Charles A. Sanders, author of The Self-Reliant Homestead: A Book of Country Skills, has made a career as a Conservation Officer with the Indiana State Dept. of Conservation. He is also a homesteader. It almost goes without saying that his book is filled with practical applications relating to myriad things you’ll want to know about.
Sanders has done an admirable job of covering all the basics in a well-ordered format that is easy to read and quick to reference via the contents page.
We were particularly taken with the section devoted to woodlot management, but you’ll probably have your own areas of interest. Whether it’s raising rabbits, fixing fence, or brooding banties that you’re interested in, you’re likely to find a few kind and helpful words to ease your awkwardness inside The Self-Reliant Homestead.
“Sometimes prospective ‘homesteaders’ are lured to the country by the thoughts of living a simple life and making a living solely from their small farm. If you are hoping to make a living strictly off your homestead in the traditional agricultural sense, then you are likely to be in for some big disappointments.
For many reasons, in today’s economy, it is difficult for one wage-earner to make enough to support a family. Similarly, it can be tough to live in the country and support a family on a rural income.

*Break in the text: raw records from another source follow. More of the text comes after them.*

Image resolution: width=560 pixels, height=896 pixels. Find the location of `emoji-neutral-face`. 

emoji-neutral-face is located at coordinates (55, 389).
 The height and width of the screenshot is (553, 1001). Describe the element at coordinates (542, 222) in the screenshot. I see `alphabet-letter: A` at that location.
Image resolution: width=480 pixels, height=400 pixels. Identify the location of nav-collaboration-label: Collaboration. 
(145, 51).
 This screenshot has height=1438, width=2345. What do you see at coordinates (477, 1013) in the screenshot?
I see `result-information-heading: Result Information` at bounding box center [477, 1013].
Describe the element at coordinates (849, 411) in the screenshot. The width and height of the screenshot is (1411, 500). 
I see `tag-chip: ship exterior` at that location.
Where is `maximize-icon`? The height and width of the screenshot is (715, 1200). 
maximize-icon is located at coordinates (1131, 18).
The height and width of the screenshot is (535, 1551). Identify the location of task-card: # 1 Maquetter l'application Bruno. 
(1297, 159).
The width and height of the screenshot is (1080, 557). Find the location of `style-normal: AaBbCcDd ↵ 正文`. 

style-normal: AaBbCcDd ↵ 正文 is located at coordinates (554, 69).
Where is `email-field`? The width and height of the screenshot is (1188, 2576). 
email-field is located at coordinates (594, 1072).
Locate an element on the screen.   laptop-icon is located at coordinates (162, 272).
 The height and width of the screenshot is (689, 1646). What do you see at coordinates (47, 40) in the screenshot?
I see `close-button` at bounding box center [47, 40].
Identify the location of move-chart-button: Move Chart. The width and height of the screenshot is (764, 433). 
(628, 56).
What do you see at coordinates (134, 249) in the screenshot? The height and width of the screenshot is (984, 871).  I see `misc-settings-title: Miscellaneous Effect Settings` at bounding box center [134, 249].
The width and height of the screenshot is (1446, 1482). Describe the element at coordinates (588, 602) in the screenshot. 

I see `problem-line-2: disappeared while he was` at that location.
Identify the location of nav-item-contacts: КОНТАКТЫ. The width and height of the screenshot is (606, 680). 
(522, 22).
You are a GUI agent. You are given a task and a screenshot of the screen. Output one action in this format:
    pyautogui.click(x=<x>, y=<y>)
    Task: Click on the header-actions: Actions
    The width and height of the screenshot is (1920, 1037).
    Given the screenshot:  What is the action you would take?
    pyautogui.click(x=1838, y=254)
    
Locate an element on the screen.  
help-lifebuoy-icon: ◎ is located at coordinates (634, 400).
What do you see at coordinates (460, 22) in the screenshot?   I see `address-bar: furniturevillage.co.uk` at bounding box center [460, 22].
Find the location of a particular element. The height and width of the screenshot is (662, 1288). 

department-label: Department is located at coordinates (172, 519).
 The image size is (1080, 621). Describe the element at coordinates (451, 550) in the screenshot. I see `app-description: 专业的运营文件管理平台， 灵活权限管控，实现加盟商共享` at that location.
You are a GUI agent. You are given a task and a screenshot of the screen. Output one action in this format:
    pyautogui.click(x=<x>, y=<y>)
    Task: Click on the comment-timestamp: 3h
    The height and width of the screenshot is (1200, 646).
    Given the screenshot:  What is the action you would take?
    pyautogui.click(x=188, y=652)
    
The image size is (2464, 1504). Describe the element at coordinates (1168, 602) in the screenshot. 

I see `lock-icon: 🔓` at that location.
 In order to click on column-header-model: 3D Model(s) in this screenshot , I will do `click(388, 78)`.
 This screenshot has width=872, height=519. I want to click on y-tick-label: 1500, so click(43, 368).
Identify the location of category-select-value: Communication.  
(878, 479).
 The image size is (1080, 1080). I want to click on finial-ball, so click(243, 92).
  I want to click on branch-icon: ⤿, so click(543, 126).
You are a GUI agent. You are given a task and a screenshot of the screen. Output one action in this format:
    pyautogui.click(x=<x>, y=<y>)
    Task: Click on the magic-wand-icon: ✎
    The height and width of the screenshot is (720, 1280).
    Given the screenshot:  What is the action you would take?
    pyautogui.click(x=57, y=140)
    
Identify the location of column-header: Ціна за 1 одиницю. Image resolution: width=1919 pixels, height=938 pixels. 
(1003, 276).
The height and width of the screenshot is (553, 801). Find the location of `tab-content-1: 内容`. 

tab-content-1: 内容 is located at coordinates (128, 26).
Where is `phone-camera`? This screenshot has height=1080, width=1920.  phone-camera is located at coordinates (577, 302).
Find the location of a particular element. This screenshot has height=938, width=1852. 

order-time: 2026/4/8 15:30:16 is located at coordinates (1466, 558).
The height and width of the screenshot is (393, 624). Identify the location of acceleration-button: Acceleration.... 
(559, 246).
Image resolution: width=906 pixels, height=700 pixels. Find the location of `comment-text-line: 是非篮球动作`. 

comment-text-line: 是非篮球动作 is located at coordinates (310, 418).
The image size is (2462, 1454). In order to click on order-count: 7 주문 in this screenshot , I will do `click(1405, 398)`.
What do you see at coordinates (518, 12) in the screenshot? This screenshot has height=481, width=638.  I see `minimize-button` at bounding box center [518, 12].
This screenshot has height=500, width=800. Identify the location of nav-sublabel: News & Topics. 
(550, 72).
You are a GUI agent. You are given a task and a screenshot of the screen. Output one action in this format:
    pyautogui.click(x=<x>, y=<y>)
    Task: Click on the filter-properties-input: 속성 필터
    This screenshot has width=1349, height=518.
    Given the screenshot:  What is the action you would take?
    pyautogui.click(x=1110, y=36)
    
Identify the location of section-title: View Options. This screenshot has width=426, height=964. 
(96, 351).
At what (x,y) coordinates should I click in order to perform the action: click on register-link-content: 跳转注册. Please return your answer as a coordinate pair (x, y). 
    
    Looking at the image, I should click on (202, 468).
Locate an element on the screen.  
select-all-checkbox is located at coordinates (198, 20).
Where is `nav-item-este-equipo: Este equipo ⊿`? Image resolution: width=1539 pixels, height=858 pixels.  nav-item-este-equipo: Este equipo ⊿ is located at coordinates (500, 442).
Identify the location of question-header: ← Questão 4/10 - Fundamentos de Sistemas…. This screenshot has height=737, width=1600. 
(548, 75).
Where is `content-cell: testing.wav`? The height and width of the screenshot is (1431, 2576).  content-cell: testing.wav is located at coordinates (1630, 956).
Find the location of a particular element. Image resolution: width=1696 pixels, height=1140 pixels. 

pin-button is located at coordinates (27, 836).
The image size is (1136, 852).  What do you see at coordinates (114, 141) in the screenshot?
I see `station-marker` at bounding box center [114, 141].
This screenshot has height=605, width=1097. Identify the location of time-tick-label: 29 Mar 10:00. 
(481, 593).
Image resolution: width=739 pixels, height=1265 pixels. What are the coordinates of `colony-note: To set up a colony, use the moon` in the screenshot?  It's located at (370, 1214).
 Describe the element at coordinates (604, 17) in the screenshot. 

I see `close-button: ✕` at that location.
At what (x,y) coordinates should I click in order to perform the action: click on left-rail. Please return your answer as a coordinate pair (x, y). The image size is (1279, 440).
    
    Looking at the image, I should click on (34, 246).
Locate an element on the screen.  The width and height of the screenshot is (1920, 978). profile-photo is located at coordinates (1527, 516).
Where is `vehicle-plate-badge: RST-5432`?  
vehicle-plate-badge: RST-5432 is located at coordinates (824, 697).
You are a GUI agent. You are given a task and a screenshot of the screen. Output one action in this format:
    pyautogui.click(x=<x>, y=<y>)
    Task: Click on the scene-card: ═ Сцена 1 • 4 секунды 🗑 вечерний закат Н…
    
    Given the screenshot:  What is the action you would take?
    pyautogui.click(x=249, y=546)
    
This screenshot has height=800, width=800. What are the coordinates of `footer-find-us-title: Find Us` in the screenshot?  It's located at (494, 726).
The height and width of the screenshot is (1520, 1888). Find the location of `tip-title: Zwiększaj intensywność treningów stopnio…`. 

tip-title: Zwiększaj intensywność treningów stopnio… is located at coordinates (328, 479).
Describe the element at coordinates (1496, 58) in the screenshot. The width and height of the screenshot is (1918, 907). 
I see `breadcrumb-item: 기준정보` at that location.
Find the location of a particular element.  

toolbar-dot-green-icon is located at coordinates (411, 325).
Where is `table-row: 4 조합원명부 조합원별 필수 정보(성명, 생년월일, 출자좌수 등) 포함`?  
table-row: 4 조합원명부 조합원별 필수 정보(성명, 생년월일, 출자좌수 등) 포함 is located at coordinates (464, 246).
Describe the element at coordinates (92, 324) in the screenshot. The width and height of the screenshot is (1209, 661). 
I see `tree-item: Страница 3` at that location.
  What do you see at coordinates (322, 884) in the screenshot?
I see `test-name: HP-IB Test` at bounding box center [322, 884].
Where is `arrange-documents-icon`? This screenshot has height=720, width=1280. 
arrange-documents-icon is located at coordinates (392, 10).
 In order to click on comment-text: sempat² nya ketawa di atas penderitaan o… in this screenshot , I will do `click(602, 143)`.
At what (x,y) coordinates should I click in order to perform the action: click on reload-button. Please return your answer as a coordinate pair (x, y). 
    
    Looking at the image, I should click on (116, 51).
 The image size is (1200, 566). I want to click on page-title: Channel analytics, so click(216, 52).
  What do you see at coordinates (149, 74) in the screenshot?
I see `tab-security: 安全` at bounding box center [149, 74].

In the ‘old days’, farmers held what you might call ‘diversified stock portfolios.’ That is, every well-rounded homestead had a variety of stock: cattle, hogs, chickens, horses, and maybe sheep, rabbits, and fowl. They knew that diversification was the key to maintaining a profitable farm. Each type of livestock contributed its own important part to the whole of the farm income. I believe that a modern-day small farmer-homesteader would do well to imitate these predecessors. Often we seem to be looking for that magical moneymaker that we can concentrate our efforts on. More realistically, diversification is the better answer.”